▶ [DATA EXTRACT]:
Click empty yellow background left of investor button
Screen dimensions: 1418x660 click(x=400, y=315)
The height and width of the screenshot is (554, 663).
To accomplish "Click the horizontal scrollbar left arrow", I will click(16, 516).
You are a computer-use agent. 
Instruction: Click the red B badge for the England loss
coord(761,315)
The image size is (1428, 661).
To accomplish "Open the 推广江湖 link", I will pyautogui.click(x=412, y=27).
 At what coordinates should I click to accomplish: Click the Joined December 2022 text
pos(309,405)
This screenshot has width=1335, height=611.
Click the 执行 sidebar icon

▶ [EXERCISE TASK]: Show each line of the records above that contains the word "accomplish". Case counts.

▶ [CORRECT OUTPUT]:
To accomplish "Click the horizontal scrollbar left arrow", I will click(16, 516).
To accomplish "Open the 推广江湖 link", I will pyautogui.click(x=412, y=27).
 At what coordinates should I click to accomplish: Click the Joined December 2022 text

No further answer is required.